### EXERCISE
Take the entries that follow and return exactly the lines from the one holding "You are a computer-use agent. Image resolution: width=952" through the one holding "Task: Insert a link using the link icon", both included. Nothing else is needed.

### DATA
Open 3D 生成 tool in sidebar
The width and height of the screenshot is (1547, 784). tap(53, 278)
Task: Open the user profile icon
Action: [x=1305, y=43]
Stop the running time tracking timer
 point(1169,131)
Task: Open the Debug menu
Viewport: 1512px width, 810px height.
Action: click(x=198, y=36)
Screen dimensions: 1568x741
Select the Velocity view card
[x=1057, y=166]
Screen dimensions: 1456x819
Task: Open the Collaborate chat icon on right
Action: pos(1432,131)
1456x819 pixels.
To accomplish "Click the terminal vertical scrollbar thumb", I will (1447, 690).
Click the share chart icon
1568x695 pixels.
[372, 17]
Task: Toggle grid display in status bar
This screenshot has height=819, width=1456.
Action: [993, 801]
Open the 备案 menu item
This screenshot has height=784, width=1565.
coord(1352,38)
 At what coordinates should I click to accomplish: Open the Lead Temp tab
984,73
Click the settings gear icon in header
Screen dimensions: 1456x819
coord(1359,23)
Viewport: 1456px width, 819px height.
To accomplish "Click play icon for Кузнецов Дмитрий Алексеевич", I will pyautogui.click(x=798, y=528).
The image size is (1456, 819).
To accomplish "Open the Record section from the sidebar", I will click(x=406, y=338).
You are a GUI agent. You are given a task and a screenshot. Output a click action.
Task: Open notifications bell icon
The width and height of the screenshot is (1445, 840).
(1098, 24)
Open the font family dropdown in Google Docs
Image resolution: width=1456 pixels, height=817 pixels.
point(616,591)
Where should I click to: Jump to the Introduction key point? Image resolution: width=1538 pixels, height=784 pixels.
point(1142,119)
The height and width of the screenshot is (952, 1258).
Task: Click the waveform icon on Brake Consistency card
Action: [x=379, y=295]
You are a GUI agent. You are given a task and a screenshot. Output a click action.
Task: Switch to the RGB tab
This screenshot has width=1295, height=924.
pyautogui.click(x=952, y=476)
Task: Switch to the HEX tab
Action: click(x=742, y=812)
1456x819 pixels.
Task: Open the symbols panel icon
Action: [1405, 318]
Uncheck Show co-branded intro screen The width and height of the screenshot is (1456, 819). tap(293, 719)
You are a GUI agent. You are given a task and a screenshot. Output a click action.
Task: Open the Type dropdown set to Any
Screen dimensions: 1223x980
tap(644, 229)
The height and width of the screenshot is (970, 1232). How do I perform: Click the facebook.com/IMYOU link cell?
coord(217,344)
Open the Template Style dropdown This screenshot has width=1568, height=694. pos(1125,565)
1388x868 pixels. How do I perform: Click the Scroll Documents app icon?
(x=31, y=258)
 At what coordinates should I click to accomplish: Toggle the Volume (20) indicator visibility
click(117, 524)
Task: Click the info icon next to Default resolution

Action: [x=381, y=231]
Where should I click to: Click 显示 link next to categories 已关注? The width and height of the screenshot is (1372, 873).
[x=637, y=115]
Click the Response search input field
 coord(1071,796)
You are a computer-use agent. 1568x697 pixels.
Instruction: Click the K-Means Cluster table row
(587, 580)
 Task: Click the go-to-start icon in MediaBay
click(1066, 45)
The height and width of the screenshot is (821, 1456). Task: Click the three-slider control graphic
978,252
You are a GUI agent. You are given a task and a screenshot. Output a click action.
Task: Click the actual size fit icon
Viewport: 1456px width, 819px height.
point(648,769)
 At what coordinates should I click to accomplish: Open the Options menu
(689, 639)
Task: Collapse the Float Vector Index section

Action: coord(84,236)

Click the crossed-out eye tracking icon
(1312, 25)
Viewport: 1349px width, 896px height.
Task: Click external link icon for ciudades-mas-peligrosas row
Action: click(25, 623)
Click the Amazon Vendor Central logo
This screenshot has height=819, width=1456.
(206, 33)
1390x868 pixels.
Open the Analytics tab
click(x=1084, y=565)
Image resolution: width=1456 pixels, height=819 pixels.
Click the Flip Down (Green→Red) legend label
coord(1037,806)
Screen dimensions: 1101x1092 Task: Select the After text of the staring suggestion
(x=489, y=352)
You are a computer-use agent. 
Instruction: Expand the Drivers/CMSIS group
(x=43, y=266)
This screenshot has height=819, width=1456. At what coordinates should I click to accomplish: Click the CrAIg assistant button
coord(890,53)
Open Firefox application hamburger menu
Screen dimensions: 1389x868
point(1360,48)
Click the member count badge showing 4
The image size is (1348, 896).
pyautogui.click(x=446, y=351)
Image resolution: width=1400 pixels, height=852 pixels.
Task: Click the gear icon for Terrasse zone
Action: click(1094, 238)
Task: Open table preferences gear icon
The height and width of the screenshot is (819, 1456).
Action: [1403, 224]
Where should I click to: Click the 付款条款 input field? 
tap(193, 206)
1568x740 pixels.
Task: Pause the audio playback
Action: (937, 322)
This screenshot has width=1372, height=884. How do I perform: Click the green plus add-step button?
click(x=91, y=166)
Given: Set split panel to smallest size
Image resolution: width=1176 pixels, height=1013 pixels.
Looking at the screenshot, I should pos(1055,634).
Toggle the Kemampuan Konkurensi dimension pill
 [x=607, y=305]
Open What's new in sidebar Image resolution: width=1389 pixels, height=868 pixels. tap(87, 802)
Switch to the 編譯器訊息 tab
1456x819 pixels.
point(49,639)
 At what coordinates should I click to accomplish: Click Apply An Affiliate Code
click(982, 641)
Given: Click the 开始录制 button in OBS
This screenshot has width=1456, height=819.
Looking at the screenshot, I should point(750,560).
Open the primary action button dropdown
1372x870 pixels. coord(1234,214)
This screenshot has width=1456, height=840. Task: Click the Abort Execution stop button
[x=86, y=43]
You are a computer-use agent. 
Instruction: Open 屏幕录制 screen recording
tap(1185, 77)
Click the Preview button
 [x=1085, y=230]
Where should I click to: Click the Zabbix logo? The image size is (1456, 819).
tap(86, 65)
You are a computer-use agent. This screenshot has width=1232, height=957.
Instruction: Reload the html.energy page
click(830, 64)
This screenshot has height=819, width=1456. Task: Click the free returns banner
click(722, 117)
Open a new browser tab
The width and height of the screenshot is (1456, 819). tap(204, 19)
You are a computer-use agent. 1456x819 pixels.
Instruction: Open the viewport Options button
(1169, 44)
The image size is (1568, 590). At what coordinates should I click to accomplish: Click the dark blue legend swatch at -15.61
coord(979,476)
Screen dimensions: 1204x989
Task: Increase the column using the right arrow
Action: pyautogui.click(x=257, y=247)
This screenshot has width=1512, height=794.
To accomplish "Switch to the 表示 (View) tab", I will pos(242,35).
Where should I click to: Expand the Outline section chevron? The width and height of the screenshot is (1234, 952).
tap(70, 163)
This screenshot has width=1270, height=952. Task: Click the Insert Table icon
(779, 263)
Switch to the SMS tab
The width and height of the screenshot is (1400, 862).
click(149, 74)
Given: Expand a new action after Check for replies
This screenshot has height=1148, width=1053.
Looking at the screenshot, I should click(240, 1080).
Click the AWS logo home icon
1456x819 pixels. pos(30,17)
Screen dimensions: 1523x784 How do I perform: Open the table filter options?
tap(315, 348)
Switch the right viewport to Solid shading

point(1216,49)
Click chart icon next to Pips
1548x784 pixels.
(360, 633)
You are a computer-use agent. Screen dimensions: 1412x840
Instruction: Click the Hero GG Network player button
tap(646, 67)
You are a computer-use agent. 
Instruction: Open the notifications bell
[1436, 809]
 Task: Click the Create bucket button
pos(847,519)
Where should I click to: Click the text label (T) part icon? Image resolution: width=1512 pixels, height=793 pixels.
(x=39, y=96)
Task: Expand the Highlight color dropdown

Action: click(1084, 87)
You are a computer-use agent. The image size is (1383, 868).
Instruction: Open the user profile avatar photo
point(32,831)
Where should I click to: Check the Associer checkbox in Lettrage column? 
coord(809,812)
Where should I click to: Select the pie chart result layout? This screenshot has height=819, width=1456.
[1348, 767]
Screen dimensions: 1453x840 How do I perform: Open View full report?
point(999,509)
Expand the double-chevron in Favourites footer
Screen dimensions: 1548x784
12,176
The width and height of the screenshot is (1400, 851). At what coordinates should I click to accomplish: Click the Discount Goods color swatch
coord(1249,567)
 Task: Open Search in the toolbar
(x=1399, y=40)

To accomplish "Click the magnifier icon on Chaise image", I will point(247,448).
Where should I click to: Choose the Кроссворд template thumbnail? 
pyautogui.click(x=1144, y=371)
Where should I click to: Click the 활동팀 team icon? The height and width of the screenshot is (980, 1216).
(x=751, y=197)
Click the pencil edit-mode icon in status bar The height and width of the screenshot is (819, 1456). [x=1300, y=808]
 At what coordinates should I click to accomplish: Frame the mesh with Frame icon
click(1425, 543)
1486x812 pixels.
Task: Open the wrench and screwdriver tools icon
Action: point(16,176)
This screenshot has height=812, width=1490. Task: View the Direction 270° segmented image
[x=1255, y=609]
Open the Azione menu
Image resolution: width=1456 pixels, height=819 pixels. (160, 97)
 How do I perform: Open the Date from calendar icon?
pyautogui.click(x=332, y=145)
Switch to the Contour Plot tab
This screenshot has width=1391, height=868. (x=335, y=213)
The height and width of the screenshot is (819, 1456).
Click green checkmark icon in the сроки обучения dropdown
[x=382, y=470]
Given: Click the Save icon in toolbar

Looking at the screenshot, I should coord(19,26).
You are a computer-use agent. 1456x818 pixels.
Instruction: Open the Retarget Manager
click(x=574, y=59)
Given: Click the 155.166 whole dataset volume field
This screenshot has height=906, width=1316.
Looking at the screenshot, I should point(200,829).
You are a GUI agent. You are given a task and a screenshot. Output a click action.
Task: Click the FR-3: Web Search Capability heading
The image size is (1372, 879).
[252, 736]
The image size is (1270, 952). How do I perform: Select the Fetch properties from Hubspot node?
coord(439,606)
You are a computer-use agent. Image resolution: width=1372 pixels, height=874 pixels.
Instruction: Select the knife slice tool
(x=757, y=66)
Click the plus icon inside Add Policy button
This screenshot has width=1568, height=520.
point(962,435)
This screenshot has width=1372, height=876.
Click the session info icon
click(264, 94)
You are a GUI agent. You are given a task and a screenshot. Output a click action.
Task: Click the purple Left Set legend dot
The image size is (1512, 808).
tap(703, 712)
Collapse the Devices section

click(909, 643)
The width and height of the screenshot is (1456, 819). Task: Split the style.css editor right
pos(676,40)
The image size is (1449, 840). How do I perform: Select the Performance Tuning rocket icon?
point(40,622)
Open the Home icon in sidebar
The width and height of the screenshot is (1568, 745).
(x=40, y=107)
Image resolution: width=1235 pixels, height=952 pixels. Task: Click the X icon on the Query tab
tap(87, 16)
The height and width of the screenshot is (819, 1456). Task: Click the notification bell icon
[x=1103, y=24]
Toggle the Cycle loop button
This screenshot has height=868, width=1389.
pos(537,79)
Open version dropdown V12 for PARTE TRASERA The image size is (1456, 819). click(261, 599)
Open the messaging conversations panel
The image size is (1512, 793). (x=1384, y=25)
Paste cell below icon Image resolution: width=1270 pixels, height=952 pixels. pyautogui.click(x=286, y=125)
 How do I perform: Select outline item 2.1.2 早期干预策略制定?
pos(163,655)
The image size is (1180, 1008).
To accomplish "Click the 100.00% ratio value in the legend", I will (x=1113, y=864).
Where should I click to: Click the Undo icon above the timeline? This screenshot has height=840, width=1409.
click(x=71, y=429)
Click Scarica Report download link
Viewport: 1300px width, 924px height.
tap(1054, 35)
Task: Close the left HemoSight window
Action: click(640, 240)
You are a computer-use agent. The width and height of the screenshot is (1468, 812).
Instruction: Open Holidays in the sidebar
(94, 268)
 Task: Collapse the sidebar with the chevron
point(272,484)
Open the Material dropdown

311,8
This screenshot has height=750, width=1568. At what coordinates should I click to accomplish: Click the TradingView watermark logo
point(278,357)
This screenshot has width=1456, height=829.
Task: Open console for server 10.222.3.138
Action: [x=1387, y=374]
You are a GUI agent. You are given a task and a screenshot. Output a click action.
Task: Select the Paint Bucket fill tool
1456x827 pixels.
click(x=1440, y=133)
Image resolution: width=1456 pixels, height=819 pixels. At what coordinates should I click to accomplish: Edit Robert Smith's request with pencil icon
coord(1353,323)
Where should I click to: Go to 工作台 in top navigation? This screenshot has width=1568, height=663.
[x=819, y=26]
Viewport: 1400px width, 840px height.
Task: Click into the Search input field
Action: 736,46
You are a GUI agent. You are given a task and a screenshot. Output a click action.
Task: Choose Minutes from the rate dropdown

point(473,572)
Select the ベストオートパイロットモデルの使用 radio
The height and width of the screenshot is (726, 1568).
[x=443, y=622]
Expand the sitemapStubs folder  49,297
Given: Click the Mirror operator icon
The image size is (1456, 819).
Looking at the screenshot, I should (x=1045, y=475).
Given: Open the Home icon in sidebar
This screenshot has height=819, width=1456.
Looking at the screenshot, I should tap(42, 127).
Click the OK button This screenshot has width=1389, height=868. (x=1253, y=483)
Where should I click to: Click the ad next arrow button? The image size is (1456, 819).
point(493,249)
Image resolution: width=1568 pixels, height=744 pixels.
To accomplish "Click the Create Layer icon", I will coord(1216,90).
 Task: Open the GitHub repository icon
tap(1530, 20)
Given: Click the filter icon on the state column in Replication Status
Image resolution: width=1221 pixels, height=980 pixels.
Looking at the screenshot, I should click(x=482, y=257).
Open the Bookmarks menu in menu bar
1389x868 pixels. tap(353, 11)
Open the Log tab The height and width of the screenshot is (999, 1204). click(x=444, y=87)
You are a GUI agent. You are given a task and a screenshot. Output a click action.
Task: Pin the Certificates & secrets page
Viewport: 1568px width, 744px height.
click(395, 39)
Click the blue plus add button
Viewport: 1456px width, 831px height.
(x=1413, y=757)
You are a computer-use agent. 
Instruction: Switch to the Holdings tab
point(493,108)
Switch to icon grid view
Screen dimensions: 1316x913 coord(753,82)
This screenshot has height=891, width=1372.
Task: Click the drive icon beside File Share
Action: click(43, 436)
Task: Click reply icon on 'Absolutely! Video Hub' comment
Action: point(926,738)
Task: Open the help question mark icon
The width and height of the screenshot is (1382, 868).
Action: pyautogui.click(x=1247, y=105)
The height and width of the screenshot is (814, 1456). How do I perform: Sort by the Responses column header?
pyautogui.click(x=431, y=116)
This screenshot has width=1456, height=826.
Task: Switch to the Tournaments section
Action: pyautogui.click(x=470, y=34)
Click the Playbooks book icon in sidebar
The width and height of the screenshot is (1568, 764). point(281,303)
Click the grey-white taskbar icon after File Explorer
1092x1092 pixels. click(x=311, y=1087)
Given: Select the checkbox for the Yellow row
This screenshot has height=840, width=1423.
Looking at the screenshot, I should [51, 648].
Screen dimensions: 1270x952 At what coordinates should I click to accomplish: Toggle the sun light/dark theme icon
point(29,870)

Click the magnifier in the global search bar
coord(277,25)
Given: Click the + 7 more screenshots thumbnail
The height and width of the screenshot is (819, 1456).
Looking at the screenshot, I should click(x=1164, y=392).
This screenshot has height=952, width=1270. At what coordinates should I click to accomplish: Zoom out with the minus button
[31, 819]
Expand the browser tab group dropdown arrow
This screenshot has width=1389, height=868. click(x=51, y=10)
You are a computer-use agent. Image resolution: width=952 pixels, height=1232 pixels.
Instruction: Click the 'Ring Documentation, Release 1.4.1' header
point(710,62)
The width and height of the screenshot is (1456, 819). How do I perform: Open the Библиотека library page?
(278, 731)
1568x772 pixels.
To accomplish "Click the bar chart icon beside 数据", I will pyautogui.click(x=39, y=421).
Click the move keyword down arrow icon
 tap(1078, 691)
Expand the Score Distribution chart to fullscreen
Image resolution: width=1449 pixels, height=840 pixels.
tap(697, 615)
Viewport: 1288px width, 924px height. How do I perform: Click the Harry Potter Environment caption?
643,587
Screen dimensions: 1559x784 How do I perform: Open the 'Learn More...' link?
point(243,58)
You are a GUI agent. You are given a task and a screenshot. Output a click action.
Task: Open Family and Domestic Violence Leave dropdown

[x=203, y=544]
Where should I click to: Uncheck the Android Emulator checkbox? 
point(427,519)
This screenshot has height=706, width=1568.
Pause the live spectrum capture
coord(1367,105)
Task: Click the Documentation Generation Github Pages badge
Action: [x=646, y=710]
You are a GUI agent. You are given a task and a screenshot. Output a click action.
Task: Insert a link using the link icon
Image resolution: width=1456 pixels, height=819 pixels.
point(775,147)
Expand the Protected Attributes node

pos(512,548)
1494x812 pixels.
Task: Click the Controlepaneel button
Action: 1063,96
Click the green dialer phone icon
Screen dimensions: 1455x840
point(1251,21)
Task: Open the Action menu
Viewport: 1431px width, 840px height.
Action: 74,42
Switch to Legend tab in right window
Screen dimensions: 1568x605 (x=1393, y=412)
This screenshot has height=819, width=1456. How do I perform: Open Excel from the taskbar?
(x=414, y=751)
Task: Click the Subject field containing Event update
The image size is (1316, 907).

### ANSWER BOX
You are a computer-use agent. Image resolution: width=952 pixels, height=1232 pixels.
Instruction: Click the 'Ring Documentation, Release 1.4.1' header
point(710,62)
The width and height of the screenshot is (1456, 819). How do I perform: Open the Библиотека library page?
(278, 731)
1568x772 pixels.
To accomplish "Click the bar chart icon beside 数据", I will pyautogui.click(x=39, y=421).
Click the move keyword down arrow icon
 tap(1078, 691)
Expand the Score Distribution chart to fullscreen
Image resolution: width=1449 pixels, height=840 pixels.
tap(697, 615)
Viewport: 1288px width, 924px height. How do I perform: Click the Harry Potter Environment caption?
643,587
Screen dimensions: 1559x784 How do I perform: Open the 'Learn More...' link?
point(243,58)
You are a GUI agent. You are given a task and a screenshot. Output a click action.
Task: Open Family and Domestic Violence Leave dropdown

[x=203, y=544]
Where should I click to: Uncheck the Android Emulator checkbox? 
point(427,519)
This screenshot has height=706, width=1568.
Pause the live spectrum capture
coord(1367,105)
Task: Click the Documentation Generation Github Pages badge
Action: [x=646, y=710]
You are a GUI agent. You are given a task and a screenshot. Output a click action.
Task: Insert a link using the link icon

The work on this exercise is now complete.